I'm an applied math PhD who thinks linear algebra is the best thing ever, and it's the nuts and bolts of modern AI, so for fun and profit I'll attempt a quick cheat sheet.

To manage expectations, this won't be very satisfying by itself. You have to do a lot of exercises for this stuff to become second nature. But hopefully it at least imparts a sense that the topic is conceptually meaningful and not just a profusion of interacting symbols. For brevity, we'll pretend real numbers are the only numbers that exist; assume basic knowledge of vectors; and, I won't say anything about eigenvalues.

1. The most important thing to know about matrices is that they are linear maps. Specifically, an m x n matrix is a map from n-dimensional space (R^n) to m-dimensional space (R^m). That means that you can use the matrix as a function, one which takes as input a vector with n entries and outputs a vector with m entries.

2. The columns of a matrix are vectors. They tell you what outputs are generated when you take the standard basis vectors and feed them as inputs to the associated linear map. The standard basis vectors of R^n are the n vectors of length 1 that point along the n coordinate axes of the space (the x-axis, y-axis, z-axis, and beyond for higher-dimensional spaces). Conversely, a vector with n entries is also an n x 1 column matrix.

3. Every vector can be expressed uniquely as a linear combination (weighted sum) of standard basis vectors, and linear maps work nicely with linear combinations. Specifically, F(ax + by) = aF(x) + bF(y) for any real-valued "weights" a,b and vectors x,y. From this, you can show that a linear map is uniquely determined by what it maps the standard basis vectors to. This + #2 explains why linear maps and matrices are equivalent concepts.

4a. The way you apply the linear map to an arbitrary vector is by matrix-vector multiplication. If you write out (for example) a 3 x 2 matrix and a 2 x 1 vector, you will see that there is only one reasonable way to do this: each 1 x 2 row of the matrix must combine with the 2 x 1 input vector to produce an entry of the 3 x 1 output vector. The combination operation is, you flip the row from horizontal to vertical so it's a vector, then you dot-product it with the input vector.

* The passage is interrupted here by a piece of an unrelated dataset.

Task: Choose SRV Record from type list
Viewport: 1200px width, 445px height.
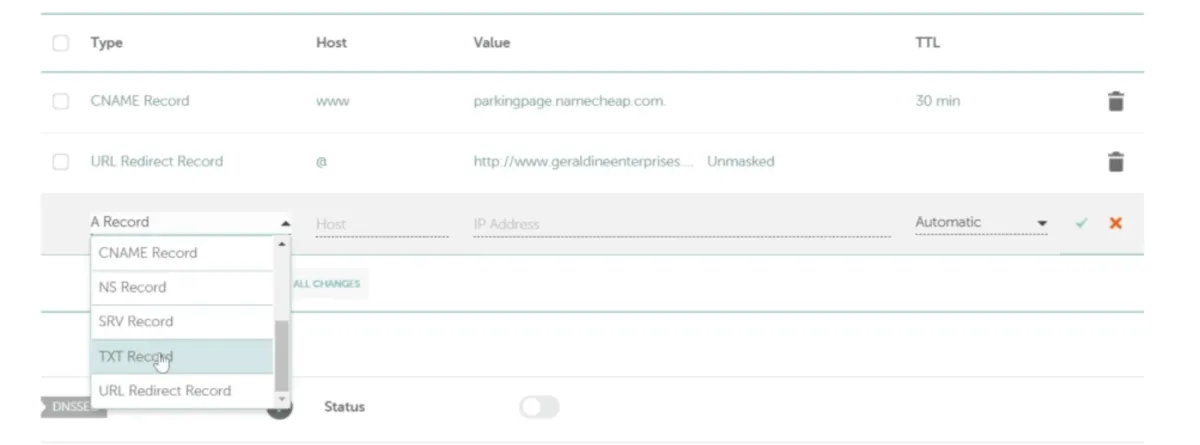Action: tap(180, 321)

4b. Notice how when you multiply 3x2 matrix with 2x1 vector, you get a 3x1 vector. In the "size math" of matrix multiplication, (3x2) x (2x1) = (3x1); the inner 2's go away, leaving only the outer numbers. This "contraction" of the inner dimensions, which happens via the dot product of matching vectors, is a general feature of matrix multiplication. Contraction is also the defining feature of how we multiply tensors, the 3D and higher-dimensional analogues of matrices.

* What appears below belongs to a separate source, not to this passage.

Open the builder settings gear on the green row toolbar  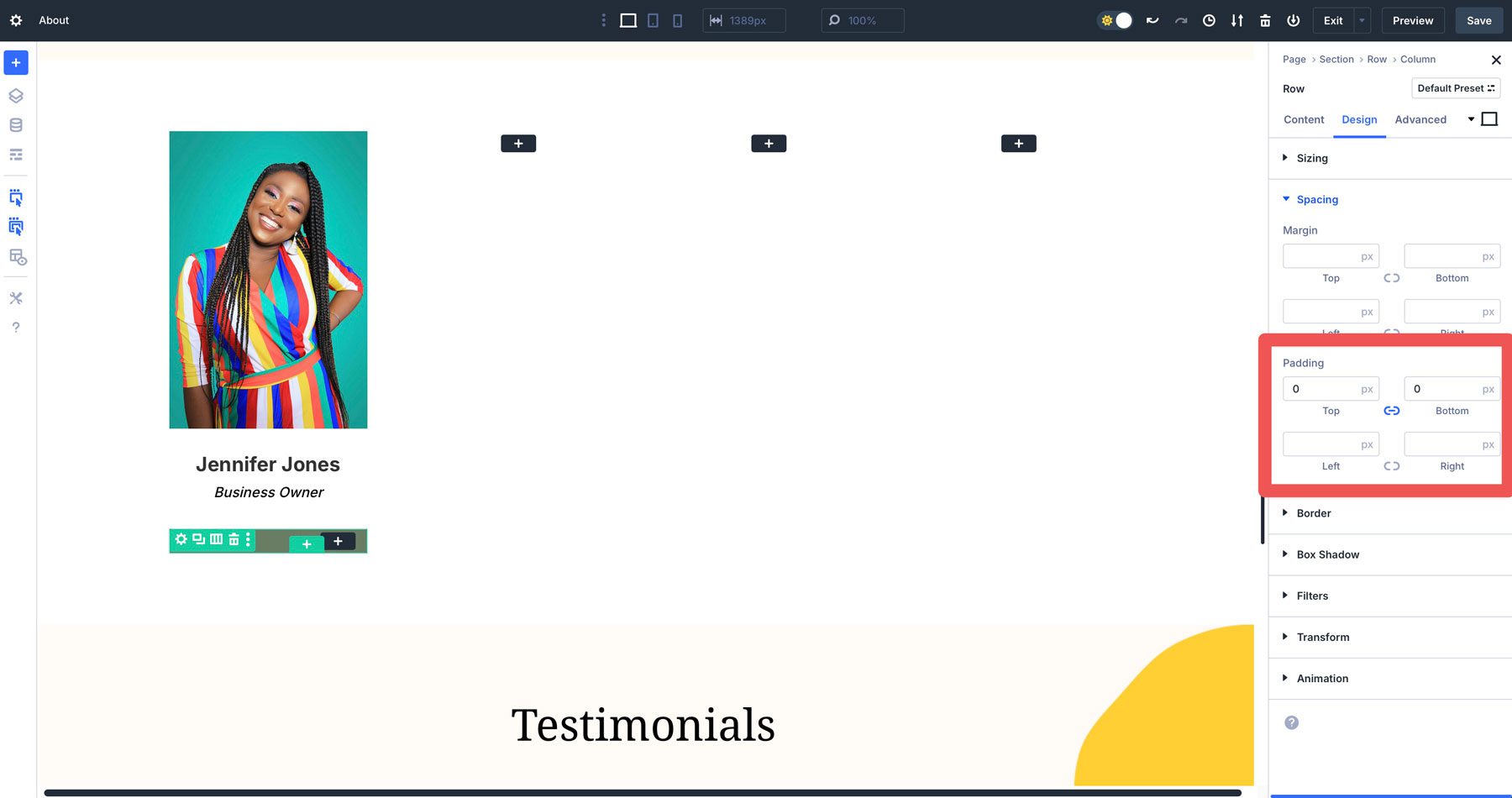click(181, 539)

5. Matrix-matrix multiplication is just a bunch of matrix-vector multiplications put side-by-side into a single matrix. That is to say, if you multiply two matrices A and B, the columns of the resulting matrix C are just the individual matrix-vector multiplications of A with the columns of B.

6. Many basic geometric operations, such as rotation, shearing, and scaling, are linear operations, so long as you use a version of them that keeps the origin fixed (maps the zero vector to zero vector). This is why they can be represented by matrices and implemented in computers with matrix multiplication.